That such a basic amenity is so rare is testament to the challenge of providing sanitation in poor communities around the world. For David Kuria, an entrepreneur whose Kenya-based company Ecotact is behind what he has branded the “Ikotoilet”, a key question was how to keep it clean. The solution was to allow young entrepreneurs to set up small businesses around the toilets – a magazine stand, a shoeshine stall and a booth where people could buy airtime for their mobile phones.
“The toilet stays clean because he figured out that if it is not clean, no one will come to buy the magazines or charge their phones,” says David Strelneck, manager of water innovations at Ashoka, which identifies and supports social entrepreneurs such as Kuria.

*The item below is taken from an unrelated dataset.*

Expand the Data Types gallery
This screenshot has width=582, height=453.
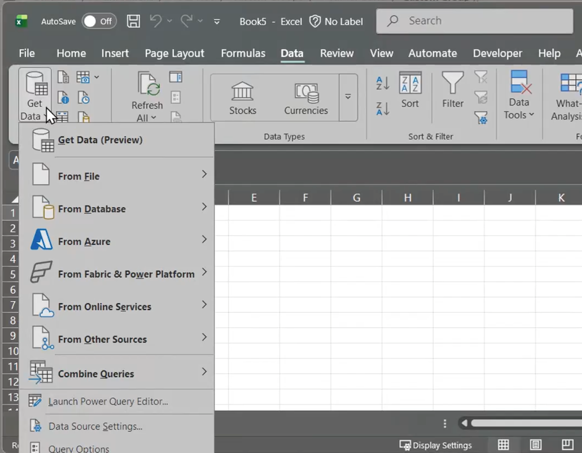pos(348,97)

So far, there are 27 Ikotoilets in Kenya, with plans to roll out the model in Tanzania and Uganda.
This idea is just one of a range of solutions emerging as everyone from small businesses to city officials looks for ways to provide their citizens with access to clean water and adequate sanitation facilities.
Doing so is becoming more difficult as the rapid expansion of urban populations poses monumental challenges for municipal authorities, particularly in developing countries where city slums are now home to more than 1bn people, according to UN-Habitat, the United Nations agency for human settlements.
When it comes to water, even in places where delivery infrastructure is in place, existing systems may be old and in need of repair, which can result in as much as 40 per cent of the water supply being lost through leakages before it reaches consumers.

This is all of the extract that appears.